There are moments in your current revision where you have pause to consider the way your writing style has evolved from, charitably, a step or two beyond the mere linking of declarative sentences, driven by pauses, pacing, and other timing devices to its present state, just beyond rococo, this sentence being a prime example. You do enjoy the long, languorous sentence, swirling about like a barista's display of ingenious design floating atop your morning latte. When such a sentence appears between the bookends of shorter, ten- or twelve-word sentences, the effect comprises for you an orchestrated paragraph, one that gets at the intent and movement of your characters, suggesting a vivid pattern of story, setting, and individuals caught up in these media.
This discovery becomes disturbing in its way because you are currently setting aside an hour a day in preparation for your comparative literature class, which begins in two weeks, wherein you will compare and contrast The Ambassadors by Henry James with Foreign Bodies by Cynthia Ozick. It is not that you have anything against Henry James as it is that you do not have much going for him, while you have much going in favor of Cynthia Ozick. Not the least of the things you admire about her is the way her characters seem so edgy, jostling one another to get off the page or occupy the window seat or get the waiter's attention by some subtle glance or gesture as opposed to James, whose every sentence seems to you as though it were extracted from conversation at dinner with an individual he had just met and whose social pulse he was attempting to take through that individual's sleeve.
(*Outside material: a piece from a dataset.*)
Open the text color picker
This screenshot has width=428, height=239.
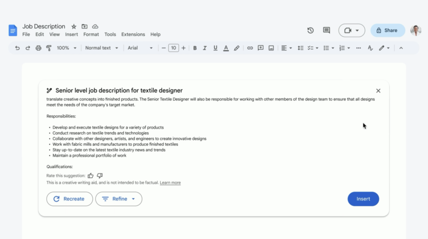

You were not sufficiently drawn into James by your instructors at UCLA, nor were your independent readings of him much help in building the fires of enthusiasm for him as, for apt comparison, Booth Tarkington, 1869-1946. He and James were near contemporaries. Both were prolific, trying their hands at various formats. The difference for you, particularly with The Magnificent Ambersons, but also the Penrod stories and the delightful Mary's Neck, was that you were drawn into the Tarkington because of some sinews of connection to feelings and concern for the effects of the characters. You were more or less marched into reading James because his works were assigned. You read them because of the certainty that you would be missing something if you did not read them, and even then, you read them because it was unacceptable for you as an English major to believe that you were not able to see what so many of your peers and instructors got from him. You still have lingering concerns that had you been more able to see nuance and exquisite moral and psychological layers and concerns in his work, your career would have taken on greater challenges, leading you to become the more polished critical thinker you wished to be. But you could not "get" James, in large measure because you did not care. You did "get"Tarkington. Of course, James is still resting firmly on the plinth of esteem; Tarkington is all but forgotten. Except for some vague memory that he wrote the novel from which came Orson Welles' finest film of all, Tarkington is not studied nor discussed. You are in fact reading Colm Toibin's All a Novelist Needs, which is more or less scholarly in intent and more rather than less about Henry James. Toibin has even written a novel in which James is the protagonist.
What this augurs for you,beyond your sense of concern about your sentence length, is the hope that when this revision of yours is done, and your publisher chooses from the list of things you'd like to do next, she chooses your proposal for writing what will in effect become Volume Two of D. H. Lawrence's Volume One, Studies in Classic American Literature. Are you listening, Lynne? Because one of the chapters will surely be on Booth Tarkington.